A section of the exhibition that begs more questions than it answers is the one entitled ‘Buying and Selling’. It deals with the continued success of engravings after Wilson’s paintings at a time when he had fallen into penury, giving rise to the myth, perpetrated by Fuseli, of an artist suffering ‘the apathy of cognoscenti, the envy of rivals, and the neglect of a tasteless public’. This phenomenon is examined in detail by Martin Postle in his wide-ranging essay on ‘Inspiration and Imitation: Wilson, London and the “School of Rome”’, but in the exhibition it serves to relegate some of Wilson’s most ambitious pictures, his illustrations of classical mythology, to exempla of the commercial acumen of London’s engravers and print-sellers. It may be churlish to complain that an exhibition which champions Wilson as ‘the father of British landscape painting’ downplays his attempt to compete in the fashionable but fiercely contested field of history painting, but it can hardly be irrelevant to a discussion of that ‘increased isolation from his peers’ which Postle detects so perceptively in the withdrawn figure of Wilson as depicted by Zoffany directly behind his nemesis, Reynolds, in The Academicians of the Royal Academy of 1771–72.

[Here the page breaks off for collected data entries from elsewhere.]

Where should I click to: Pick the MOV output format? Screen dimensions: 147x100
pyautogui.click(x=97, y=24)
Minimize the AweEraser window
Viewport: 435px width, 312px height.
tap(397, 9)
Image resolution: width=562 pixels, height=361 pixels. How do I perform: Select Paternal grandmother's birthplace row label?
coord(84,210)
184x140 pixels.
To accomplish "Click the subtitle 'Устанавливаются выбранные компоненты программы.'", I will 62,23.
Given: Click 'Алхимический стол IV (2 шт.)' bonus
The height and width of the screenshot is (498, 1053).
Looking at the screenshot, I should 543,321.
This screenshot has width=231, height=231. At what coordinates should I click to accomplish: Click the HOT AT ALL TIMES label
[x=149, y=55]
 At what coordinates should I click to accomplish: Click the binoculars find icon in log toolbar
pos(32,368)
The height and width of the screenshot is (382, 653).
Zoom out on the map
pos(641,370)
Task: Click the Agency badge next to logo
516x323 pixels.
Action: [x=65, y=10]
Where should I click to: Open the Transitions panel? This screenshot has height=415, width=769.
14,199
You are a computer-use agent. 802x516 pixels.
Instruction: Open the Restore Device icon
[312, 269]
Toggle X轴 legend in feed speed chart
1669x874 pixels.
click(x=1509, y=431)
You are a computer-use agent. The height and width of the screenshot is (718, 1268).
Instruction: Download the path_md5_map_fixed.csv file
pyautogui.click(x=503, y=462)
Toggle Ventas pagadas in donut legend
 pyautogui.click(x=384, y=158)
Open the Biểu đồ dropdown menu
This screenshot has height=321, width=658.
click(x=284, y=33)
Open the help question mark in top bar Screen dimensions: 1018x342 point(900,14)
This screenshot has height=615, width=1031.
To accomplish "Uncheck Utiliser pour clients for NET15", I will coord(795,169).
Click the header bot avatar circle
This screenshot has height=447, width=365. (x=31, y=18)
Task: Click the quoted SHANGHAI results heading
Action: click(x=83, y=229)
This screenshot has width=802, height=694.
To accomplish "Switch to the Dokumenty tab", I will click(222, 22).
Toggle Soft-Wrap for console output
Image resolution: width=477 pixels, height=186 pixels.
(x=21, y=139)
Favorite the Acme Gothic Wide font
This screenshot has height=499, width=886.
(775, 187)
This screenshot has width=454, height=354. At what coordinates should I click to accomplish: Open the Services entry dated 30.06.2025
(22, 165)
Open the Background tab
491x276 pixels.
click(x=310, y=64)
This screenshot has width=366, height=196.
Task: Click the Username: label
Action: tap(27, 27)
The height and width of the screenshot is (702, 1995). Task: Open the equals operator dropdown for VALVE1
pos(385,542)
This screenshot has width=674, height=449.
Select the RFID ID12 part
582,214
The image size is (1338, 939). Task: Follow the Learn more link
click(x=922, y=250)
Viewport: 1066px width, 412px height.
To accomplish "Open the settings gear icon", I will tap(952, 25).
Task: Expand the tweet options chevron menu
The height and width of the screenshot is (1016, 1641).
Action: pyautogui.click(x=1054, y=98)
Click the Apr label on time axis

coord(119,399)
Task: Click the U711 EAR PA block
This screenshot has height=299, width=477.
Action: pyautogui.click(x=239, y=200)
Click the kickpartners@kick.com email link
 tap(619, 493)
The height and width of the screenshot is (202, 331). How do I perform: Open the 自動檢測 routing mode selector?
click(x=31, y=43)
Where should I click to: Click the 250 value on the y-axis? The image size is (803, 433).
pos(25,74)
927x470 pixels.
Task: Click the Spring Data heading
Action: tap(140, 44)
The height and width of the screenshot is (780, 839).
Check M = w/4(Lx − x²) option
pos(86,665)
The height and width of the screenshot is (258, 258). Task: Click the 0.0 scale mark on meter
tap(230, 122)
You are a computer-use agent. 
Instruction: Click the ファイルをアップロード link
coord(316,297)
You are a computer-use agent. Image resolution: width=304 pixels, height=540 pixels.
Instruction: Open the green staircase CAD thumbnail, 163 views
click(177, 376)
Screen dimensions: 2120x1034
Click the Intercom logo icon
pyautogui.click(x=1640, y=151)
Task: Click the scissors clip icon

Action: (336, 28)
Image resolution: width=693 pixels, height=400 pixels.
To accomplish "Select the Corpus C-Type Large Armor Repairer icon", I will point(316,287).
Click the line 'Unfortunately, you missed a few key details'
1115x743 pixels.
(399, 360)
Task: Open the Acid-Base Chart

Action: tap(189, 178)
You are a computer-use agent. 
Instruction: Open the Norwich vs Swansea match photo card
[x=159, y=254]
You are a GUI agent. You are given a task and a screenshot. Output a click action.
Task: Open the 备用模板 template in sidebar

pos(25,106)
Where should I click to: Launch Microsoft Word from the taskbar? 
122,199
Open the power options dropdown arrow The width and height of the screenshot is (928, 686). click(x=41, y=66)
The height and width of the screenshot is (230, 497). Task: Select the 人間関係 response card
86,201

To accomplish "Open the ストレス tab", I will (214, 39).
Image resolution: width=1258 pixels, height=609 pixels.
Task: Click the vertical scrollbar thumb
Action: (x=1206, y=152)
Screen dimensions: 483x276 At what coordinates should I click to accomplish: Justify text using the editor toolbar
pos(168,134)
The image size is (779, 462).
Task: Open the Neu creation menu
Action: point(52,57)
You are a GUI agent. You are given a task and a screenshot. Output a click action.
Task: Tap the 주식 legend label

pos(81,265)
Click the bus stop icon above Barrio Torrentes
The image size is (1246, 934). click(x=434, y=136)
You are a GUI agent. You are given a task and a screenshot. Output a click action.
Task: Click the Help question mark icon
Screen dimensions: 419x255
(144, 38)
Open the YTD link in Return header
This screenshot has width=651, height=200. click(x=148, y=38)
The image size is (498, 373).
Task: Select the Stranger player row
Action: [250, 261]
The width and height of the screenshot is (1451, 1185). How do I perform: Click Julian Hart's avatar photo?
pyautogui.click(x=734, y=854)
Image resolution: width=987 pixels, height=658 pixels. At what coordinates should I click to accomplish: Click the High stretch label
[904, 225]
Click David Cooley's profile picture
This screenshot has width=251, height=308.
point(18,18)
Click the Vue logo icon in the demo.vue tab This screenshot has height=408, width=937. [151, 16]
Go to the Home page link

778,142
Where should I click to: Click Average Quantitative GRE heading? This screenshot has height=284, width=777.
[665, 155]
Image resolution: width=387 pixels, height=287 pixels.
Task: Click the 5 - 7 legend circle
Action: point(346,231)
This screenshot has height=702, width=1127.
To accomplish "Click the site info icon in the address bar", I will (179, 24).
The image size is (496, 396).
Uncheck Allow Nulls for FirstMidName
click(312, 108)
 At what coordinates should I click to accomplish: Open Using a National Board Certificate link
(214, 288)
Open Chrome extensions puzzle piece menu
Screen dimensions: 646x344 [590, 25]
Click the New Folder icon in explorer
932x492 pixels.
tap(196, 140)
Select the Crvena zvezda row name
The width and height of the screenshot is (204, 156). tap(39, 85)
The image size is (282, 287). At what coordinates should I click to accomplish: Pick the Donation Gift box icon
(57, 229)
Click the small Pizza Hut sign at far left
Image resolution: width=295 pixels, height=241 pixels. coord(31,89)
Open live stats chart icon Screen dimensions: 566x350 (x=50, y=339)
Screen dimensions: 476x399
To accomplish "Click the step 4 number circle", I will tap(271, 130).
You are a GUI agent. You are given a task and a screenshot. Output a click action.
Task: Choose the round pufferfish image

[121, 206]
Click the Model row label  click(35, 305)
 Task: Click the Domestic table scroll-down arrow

The final section of the exhibition, ‘In the Footsteps of Wilson’, looks beyond his sad decline to establish his enduring legacy. It begins with work by pupils such as John Plimmer, Johnson Carr, Robert Crone and William Hodges. With the exception of Thomas Jones, whose Italian landscapes are distinctive and individual, their efforts serve mainly to demonstrate how far their master outclassed them. More speculatively, works by Joseph Wright of Derby and John Downman are included, as well as watercolours and drawings by John Robert Cozens, on the grounds that ‘Wilson’s Italian trip can be viewed as the model for the study undertaken in Italy by a generation of British landscape painters’. Apart from the fact that the selection of artists is somewhat arbitrary, there is no acknowledgment here of a major difference between Wilson, who painted in oils, and those later artists who favoured watercolours. It is arguable that their influence was paramount by the end of the century, that Girtin and Turner owed more to the atmospheric washes of Cozens than to the proto-Romanticism of Wilson’s landscapes, although it is undeniable that Constable reacted to them on an emotional level as ‘solemn, bright, warm, fresh’. Of course Turner followed Wilson in his admiration for Claude, neatly summarised at the end of the exhibition in New Haven by the inclusion of the Yale version of Turner’s Lake Avernus: Aeneas and the Cumaean Sybil (no.158), but in terms of reception, a much earlier work in the same collection, Harlech Castle from Tygwyn Ferry of 1799, would have shown the extent to which for Turner the comparison was inescapable. The reviewer in The Sun of 13th May 1799 wrote: ‘This Landscape, though it combines the style of claude and of our excellent wilson, yet wears an aspect of originality, that shows the painter looks at nature with his own eyes’. Six years later, Farington defended Wilson in similar terms; terms upon which this thoroughly researched and beautifully presented exhi­­bition continues to rely.

1    Catalogue: Richard Wilson and the Transformation of European Landscape Painting. Edited by Martin Postle and Robin Simon. 348 pp. incl. 280 col. ills. (Yale Center for British Art, New Haven, 2014), $80. ISBN 978–0–3002–03851.